What is required.
Set the listing down again in full, word for word, with the pictures left out.

Information given.
- - - -

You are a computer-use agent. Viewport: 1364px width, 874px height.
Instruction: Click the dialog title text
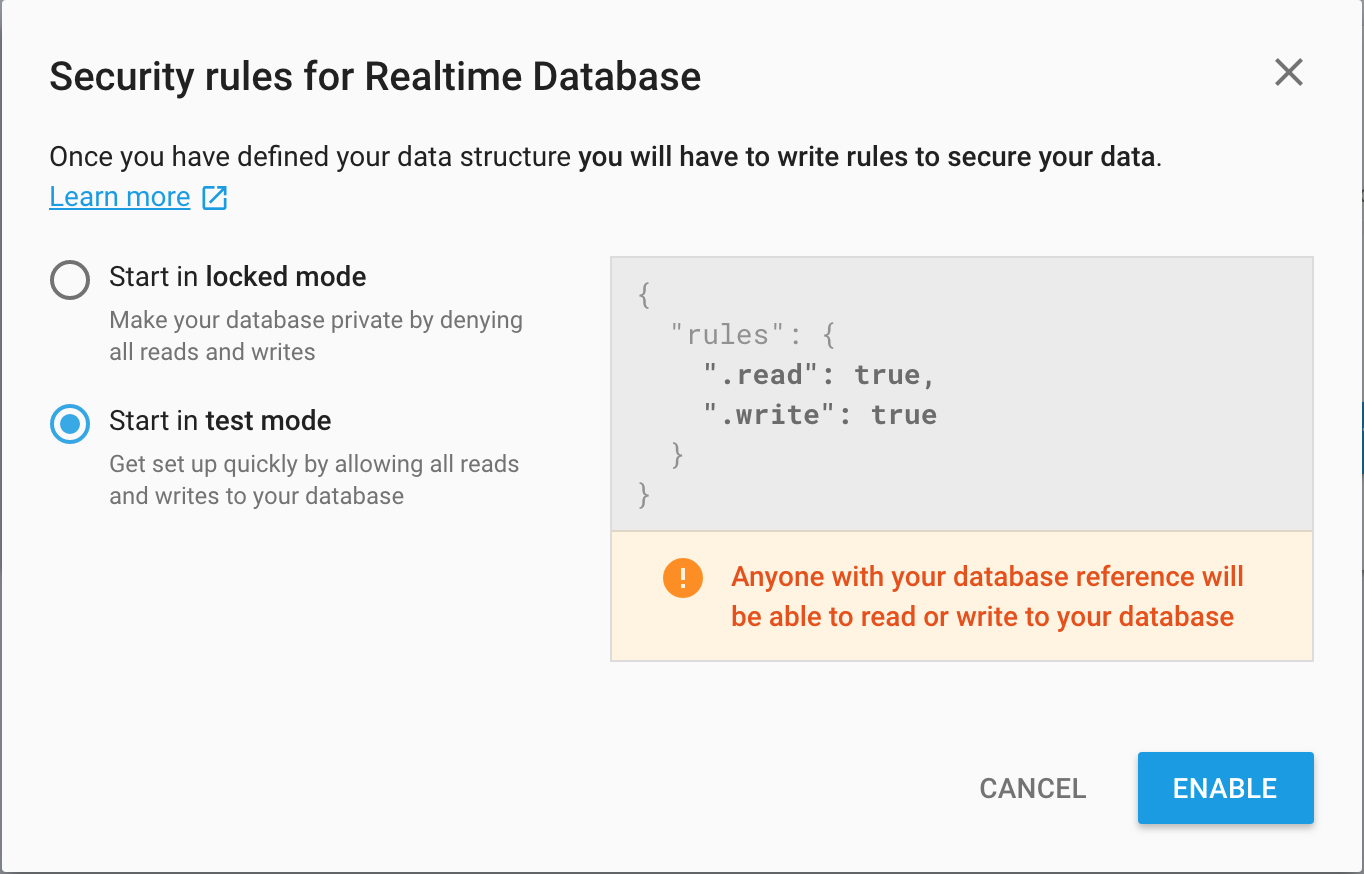coord(375,77)
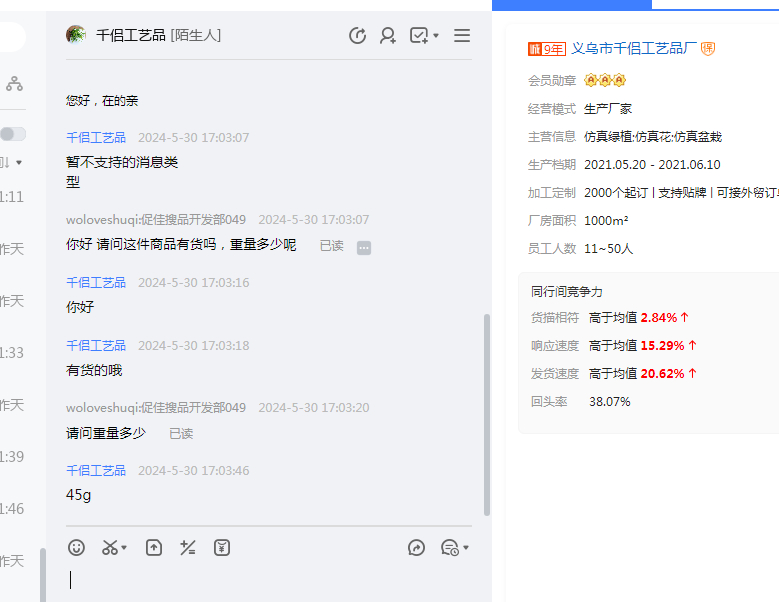Viewport: 779px width, 602px height.
Task: Click the refresh clock icon in chat header
Action: pyautogui.click(x=357, y=36)
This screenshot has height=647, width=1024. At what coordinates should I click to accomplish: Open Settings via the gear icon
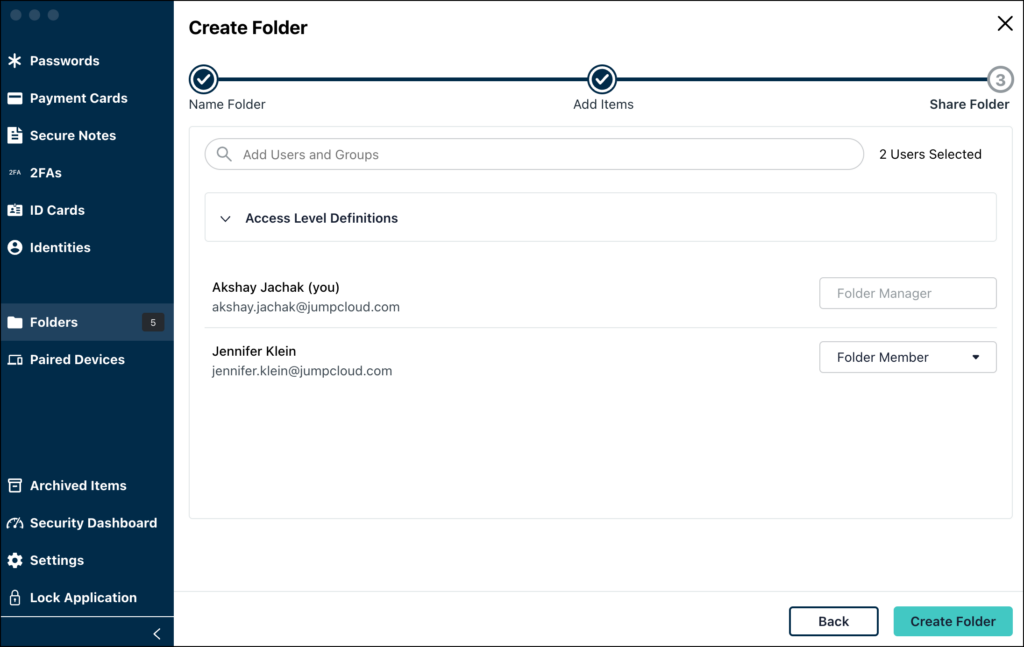coord(17,560)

- - - -

Answer area.
You are a computer-use agent. Viewport: 1364px width, 874px height.
Instruction: Click the dialog title text
coord(375,77)
Viewport: 779px width, 602px height.
Task: Click the refresh clock icon in chat header
Action: pyautogui.click(x=357, y=36)
This screenshot has height=647, width=1024. At what coordinates should I click to accomplish: Open Settings via the gear icon
coord(17,560)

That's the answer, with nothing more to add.